TASK REQUIREMENTS: Each entry should be transcribed exactly as written, and any picture left out.

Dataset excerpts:

+++

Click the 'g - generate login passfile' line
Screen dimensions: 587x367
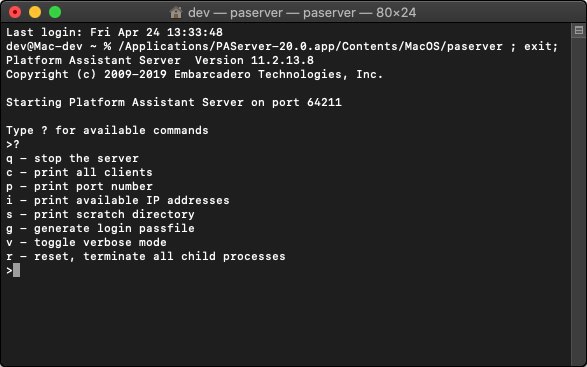coord(100,228)
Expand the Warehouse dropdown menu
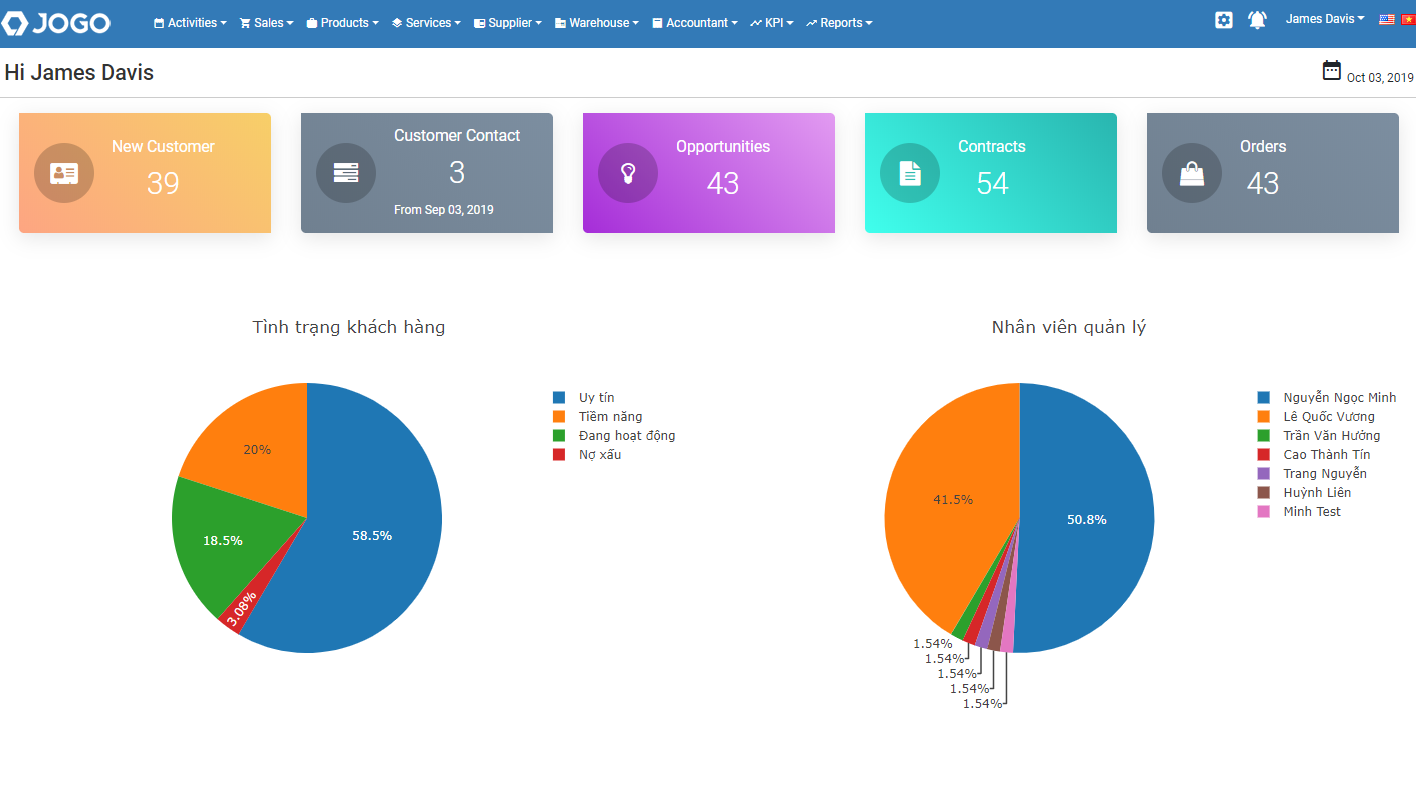Screen dimensions: 1416x785 pyautogui.click(x=597, y=23)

+++

COMPLETED EXERCISE:
Click the 'g - generate login passfile' line
Screen dimensions: 587x367
coord(100,228)
Expand the Warehouse dropdown menu
Screen dimensions: 1416x785 pyautogui.click(x=597, y=23)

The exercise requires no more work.